There’s also a segment from Charlie Rose with Julian Schnabel. I wish Rose had more time to go into more depth. Their interview is a good introduction, but what they cover overlaps with some of the stories on the other DVD extras.
Finally, there is a very slow audio commentary with Julian Schnabel. Schnabel sounds like he’s in a trance, and his flat voice might well put you to sleep, which is too bad because what he has to say is actually fairly interesting. Where most commentaries devolve into vapid remarks about meaningless details, Schnabel stays sharp, even if his voice gets dull. Some of the more interesting factoids are:
Amalric could watch the first-person performances of the other actors through the eye of the camera. He would be in a nearby sound-proof room, and he was encouraged to react out loud, into a microphone. His reactions were recorded and used as voiceover. Further, his reactions were broadcast to the headphones of the cinematographer, who could react to these “internal thoughts” by pointing the eye of the camera somewhere else.

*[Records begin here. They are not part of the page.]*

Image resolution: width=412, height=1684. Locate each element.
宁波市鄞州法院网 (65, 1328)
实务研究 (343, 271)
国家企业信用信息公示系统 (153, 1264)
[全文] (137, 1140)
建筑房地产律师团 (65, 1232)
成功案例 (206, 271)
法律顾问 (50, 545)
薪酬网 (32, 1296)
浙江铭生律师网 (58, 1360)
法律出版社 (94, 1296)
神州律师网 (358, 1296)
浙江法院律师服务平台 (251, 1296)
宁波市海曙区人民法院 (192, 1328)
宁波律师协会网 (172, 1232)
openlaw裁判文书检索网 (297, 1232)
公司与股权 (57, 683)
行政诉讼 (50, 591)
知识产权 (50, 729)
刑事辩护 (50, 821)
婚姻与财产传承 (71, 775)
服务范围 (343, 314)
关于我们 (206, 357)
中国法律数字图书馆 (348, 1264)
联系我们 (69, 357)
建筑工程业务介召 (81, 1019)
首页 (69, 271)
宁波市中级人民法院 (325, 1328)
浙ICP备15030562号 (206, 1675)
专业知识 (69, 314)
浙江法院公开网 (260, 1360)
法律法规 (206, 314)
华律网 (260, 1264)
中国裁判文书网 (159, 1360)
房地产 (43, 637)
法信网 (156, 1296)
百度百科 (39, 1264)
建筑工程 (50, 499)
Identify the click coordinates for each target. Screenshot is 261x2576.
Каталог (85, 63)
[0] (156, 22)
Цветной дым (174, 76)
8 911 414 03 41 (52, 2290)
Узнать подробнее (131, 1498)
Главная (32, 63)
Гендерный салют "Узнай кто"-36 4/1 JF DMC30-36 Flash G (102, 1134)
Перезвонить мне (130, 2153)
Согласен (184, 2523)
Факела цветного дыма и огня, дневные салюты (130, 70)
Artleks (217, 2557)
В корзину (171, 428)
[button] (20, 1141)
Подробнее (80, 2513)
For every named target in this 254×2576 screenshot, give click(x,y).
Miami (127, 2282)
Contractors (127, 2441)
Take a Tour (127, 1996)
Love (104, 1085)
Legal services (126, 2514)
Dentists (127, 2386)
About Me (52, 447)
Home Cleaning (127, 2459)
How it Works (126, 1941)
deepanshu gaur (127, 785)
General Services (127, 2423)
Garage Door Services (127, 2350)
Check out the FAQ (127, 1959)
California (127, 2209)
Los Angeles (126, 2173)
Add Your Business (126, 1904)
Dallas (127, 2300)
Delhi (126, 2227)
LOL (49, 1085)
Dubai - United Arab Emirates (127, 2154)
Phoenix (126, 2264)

Marie Josee Croze and Mathieu Amalric both starred in Munich, which was shot by Janusz Kaminski.
Schanbel was interested in directing the movie adaptation of Perfume (Tom Tykwer directed it instead). Schnabel saw some parallels between the protagonist of Perfume and Bauby. His idea of the calving glaciers was inspired by the protagonist of Perfume.
Schnabel describes the glaciers running in reverse over the credits as Bauby coming back together, of him becoming part of everything again, because his life had finally transcended mere life and became a work of art. A minute later, Schanbel says “I don’t know what the glaciers mean, really, but they’re the key to the film for me.”
Picture and Sound
The picture quality is gorgeous, of course. Schnabel, a painter, was not likely to settle for anything less. The widescreen transfer is impeccable. That this title — which was nominated for an Academy Award for best cinematography — is released on DVD but not Blu-Ray is a sure sign that Blu-Ray, as of April 2008, is still a novelty and not worth investing in if your tastes run deeper than Pirates of the Caribbean.